Na escola de Pereira, o desempenho foi pior em Português, Matemática e Física. Agora, a escola organiza a recuperação, mas os professores têm de lidar com turmas ainda mais heterogêneas. As aulas remotas devem continuar em 2021, como reforço – mesma estratégia planejada por outros Estados.
Caso do Espírito Santo, que até pretende distribuir equipamentos a alunos e professores. “Queremos oferecer condições de acesso mais adequadas para um ano em que sabemos que o programa (online) vai permanecer”, diz o secretário de Educação capixaba Vitor de Angelo.
Atividades em grupo e formação de classes alunos de diferentes séries também podem ser estratégias. “A escola vai precisar reorganizar tempos e espaços”, diz Anna Helena Altenfelder, do Centro de Estudos e Pesquisas em Educação, Cultura e Ação Comunitária (Cenpec).
Essencial. Apesar dos esforços, os gestores consideram que é preciso calibrar as expectativas. Redes estaduais e municipais vêm “compactando” seus currículos para dar foco ao que é considerado essencial. “A priorização é necessária porque há diferentes níveis de acesso e ritmos de aprendizagem”, diz Katia Smole, diretora do Instituto Reúna, que tem um método de priorização curricular.
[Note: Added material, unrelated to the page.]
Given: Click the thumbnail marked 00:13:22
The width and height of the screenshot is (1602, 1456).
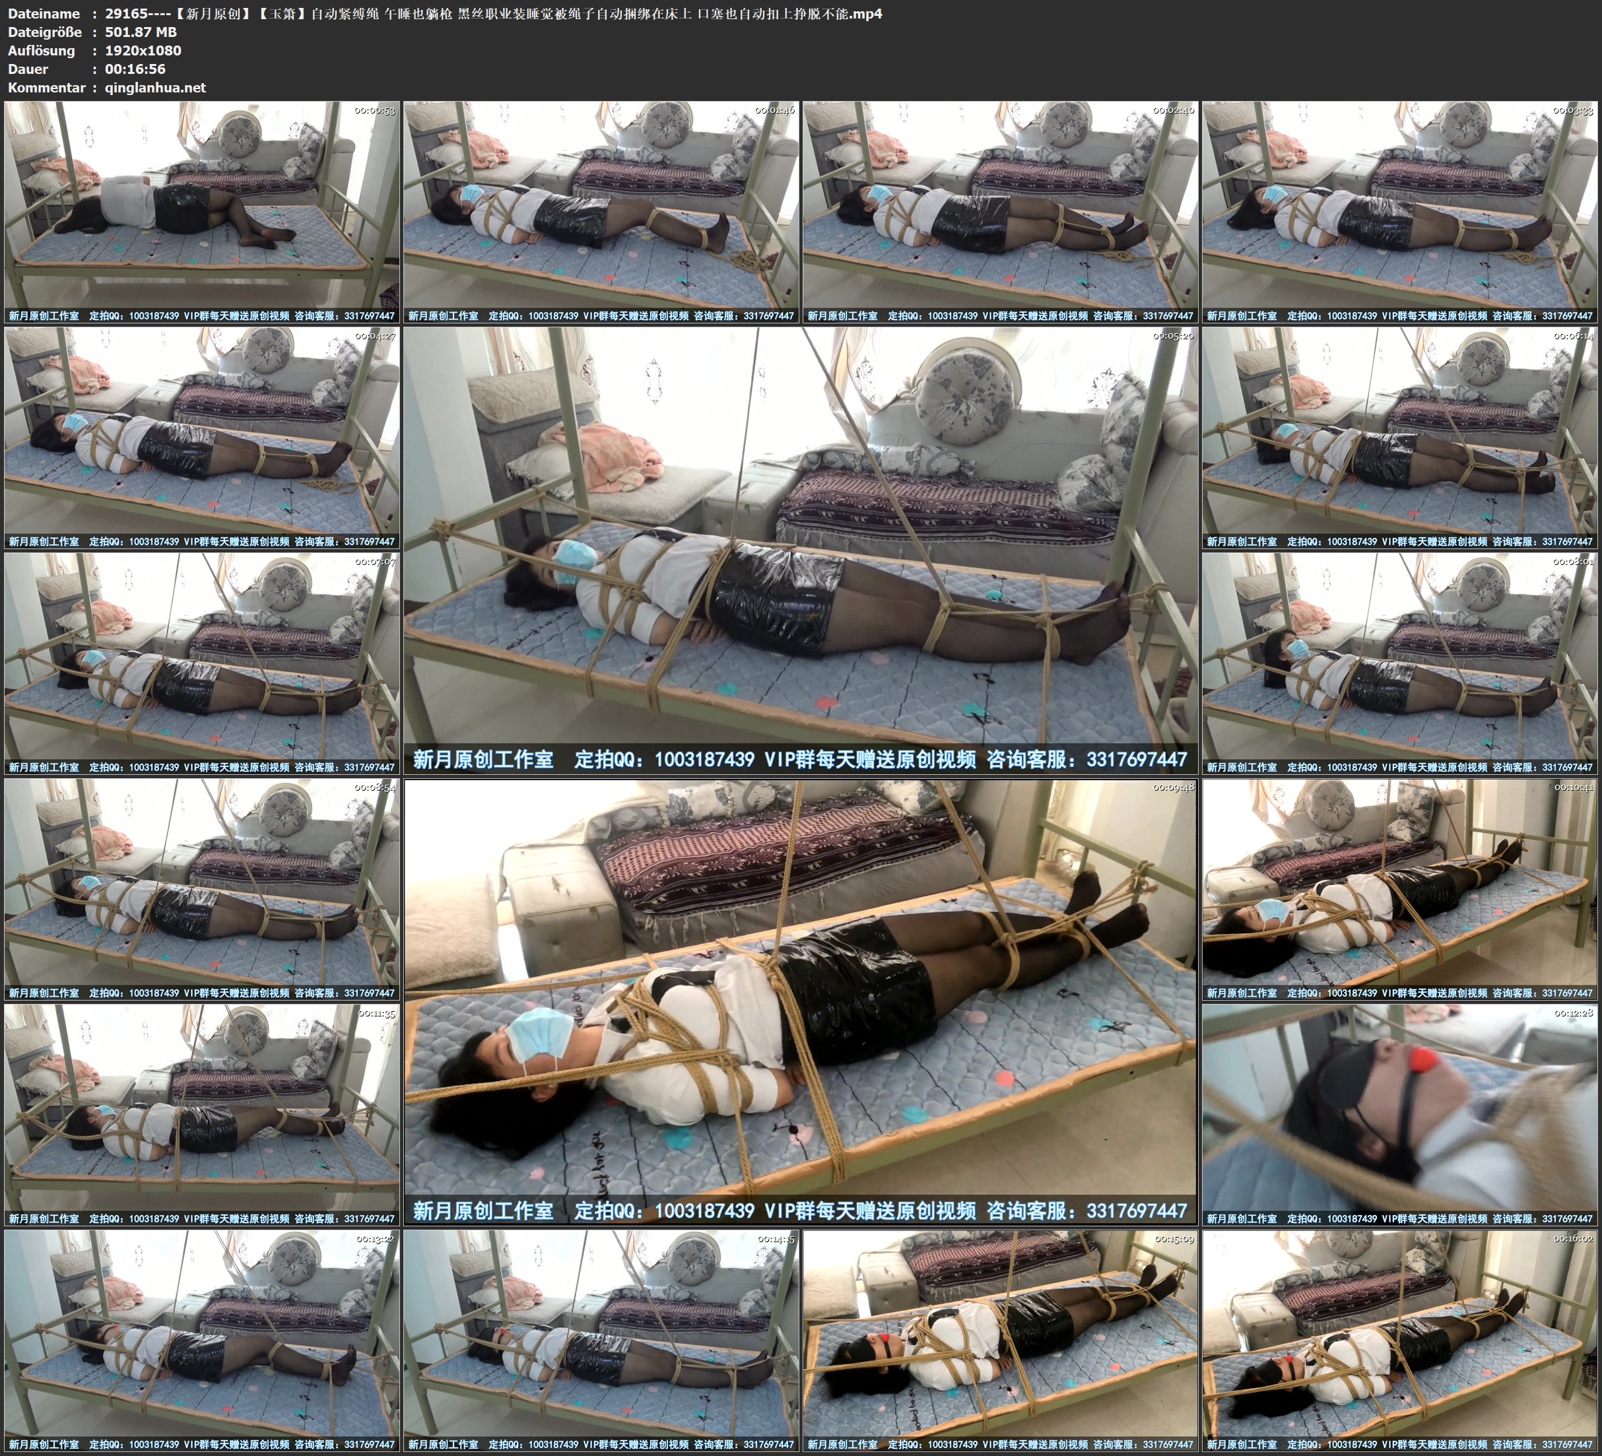Looking at the screenshot, I should point(202,1341).
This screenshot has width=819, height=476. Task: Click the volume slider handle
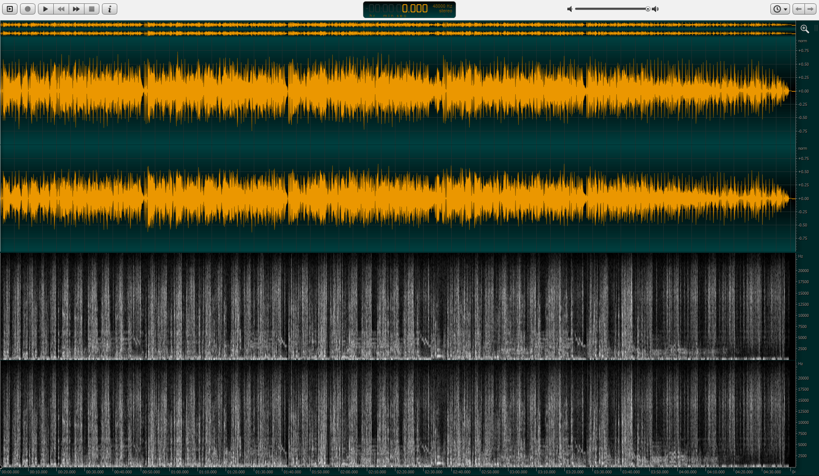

Em Geografia, por exemplo, os currículos incluem tanto aprender a ler mapas quando conhecer organizações mundiais. “A alfabetização cartográfica é essencial. Já o conhecimento de organizações pode ser feito até pela mídia”, diz Katia. Essa priorização vem sendo usada em Pernambuco e no Amapá, além de redes municipais.
As informações são do jornal O Estado de S. Paulo.